■ **Records for the exercise**:
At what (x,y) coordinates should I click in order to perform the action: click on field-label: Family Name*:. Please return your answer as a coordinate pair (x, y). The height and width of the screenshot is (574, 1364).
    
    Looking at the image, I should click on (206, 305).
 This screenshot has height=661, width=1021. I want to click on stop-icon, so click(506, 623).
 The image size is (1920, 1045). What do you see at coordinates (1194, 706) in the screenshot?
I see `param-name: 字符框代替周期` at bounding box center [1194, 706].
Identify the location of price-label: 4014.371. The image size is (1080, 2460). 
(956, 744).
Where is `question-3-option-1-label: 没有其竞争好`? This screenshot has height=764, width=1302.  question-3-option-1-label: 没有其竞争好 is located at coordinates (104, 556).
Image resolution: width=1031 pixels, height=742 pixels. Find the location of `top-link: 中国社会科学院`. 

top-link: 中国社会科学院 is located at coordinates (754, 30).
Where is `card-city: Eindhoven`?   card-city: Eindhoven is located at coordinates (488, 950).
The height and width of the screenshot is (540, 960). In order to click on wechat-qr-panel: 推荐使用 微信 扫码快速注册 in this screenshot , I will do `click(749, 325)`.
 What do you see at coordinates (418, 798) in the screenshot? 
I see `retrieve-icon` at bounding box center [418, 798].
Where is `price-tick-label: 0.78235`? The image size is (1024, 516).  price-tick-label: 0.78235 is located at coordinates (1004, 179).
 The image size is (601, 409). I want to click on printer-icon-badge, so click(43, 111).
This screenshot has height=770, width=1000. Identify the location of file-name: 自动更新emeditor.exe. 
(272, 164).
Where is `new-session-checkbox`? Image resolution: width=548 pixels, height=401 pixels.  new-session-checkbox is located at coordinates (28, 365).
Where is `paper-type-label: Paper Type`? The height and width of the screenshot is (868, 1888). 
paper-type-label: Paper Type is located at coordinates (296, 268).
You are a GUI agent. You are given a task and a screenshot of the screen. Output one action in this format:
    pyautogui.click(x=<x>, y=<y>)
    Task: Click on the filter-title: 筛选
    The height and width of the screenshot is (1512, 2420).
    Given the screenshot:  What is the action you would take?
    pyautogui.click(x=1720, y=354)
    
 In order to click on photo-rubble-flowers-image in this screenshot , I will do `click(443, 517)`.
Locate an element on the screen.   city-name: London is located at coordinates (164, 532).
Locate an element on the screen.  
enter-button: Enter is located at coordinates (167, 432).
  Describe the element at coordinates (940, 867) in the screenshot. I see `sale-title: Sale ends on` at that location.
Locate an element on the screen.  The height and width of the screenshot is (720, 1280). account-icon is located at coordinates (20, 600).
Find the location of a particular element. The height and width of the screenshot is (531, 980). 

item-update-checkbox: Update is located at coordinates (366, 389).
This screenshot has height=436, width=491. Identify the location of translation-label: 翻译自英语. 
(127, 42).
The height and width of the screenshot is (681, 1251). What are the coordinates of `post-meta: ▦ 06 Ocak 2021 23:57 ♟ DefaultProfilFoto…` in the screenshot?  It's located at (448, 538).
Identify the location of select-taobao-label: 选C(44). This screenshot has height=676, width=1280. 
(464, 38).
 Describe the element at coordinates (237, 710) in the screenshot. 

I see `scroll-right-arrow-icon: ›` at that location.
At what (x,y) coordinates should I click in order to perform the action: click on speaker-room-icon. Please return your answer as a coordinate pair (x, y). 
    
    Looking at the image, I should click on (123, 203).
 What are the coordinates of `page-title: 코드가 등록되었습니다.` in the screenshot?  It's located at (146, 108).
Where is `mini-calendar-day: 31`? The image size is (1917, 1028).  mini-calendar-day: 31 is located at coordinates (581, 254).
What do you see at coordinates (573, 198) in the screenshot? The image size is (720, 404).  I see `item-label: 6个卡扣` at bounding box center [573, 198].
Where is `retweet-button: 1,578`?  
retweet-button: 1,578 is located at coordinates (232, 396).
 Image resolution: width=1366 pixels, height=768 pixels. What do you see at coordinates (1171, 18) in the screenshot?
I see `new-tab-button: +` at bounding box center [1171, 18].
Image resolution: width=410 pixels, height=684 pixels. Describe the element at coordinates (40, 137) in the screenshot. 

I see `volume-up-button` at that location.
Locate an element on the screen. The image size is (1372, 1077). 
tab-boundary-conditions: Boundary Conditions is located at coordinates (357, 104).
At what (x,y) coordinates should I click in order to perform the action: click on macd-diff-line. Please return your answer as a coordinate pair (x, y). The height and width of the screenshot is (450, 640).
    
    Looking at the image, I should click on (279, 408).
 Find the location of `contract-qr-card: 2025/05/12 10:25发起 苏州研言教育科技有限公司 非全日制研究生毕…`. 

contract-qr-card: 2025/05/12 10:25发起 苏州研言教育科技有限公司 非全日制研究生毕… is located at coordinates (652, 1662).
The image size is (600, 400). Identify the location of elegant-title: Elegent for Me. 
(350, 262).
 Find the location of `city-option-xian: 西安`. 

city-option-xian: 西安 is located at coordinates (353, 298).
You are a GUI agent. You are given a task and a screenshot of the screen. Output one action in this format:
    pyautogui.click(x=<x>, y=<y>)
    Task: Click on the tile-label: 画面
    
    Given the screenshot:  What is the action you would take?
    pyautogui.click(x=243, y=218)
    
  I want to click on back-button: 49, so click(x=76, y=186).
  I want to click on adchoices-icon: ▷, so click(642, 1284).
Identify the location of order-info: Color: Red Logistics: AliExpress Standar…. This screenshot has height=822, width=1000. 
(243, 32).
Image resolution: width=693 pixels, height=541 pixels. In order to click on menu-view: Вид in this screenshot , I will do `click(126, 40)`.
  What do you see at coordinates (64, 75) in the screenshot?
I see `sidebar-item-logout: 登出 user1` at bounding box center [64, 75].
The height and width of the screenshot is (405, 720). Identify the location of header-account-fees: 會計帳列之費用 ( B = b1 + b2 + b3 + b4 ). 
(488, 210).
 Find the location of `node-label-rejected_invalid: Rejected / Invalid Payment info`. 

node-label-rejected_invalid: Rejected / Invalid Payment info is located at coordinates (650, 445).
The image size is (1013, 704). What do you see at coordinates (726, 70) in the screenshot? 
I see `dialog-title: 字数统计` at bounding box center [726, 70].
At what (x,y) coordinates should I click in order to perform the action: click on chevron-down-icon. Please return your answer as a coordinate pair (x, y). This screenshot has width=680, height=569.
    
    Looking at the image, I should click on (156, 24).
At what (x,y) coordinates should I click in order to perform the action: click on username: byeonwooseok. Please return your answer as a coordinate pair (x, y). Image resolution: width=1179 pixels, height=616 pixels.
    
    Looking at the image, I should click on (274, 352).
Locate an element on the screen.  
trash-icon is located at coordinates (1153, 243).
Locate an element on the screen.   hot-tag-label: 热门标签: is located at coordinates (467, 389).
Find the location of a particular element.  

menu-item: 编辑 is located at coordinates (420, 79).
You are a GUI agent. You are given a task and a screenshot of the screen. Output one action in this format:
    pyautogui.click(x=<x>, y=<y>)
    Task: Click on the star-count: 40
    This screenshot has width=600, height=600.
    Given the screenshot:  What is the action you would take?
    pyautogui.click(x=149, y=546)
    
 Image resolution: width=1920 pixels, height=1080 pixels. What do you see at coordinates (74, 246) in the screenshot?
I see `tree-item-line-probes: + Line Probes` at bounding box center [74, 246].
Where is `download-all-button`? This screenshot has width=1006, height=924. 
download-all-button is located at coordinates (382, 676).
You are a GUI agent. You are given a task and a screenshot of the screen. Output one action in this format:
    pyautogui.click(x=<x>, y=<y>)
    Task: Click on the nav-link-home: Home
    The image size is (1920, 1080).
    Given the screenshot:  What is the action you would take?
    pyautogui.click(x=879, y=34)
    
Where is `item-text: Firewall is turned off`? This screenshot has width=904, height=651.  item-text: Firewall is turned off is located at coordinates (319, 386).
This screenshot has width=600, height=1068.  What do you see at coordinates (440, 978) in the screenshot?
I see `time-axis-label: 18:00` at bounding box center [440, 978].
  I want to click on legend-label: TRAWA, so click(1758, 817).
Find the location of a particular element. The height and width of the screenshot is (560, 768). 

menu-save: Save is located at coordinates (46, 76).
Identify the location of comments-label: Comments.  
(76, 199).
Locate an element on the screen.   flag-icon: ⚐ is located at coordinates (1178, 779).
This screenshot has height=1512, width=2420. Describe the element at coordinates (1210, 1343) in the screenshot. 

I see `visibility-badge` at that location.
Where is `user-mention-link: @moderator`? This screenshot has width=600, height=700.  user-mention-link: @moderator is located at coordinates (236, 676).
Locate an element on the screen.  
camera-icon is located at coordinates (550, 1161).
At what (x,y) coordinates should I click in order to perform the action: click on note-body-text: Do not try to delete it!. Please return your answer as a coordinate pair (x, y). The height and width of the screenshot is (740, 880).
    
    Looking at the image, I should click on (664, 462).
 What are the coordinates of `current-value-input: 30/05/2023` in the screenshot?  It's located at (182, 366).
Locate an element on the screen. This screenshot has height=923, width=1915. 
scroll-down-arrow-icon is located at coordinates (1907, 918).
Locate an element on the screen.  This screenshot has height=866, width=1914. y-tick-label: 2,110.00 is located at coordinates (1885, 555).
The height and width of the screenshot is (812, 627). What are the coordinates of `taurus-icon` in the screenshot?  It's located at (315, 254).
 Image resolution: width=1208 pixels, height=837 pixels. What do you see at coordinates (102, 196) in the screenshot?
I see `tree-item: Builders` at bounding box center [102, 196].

■ **Your goal**:
Copy out the records word for word, beginning with the line that contains "The height and width of the screenshot is (405, 720)." and ending with the line that contains "center [726, 70].", both included.

■ **Output of the task**:
The height and width of the screenshot is (405, 720). Identify the location of header-account-fees: 會計帳列之費用 ( B = b1 + b2 + b3 + b4 ). 
(488, 210).
 Find the location of `node-label-rejected_invalid: Rejected / Invalid Payment info`. 

node-label-rejected_invalid: Rejected / Invalid Payment info is located at coordinates (650, 445).
The image size is (1013, 704). What do you see at coordinates (726, 70) in the screenshot? 
I see `dialog-title: 字数统计` at bounding box center [726, 70].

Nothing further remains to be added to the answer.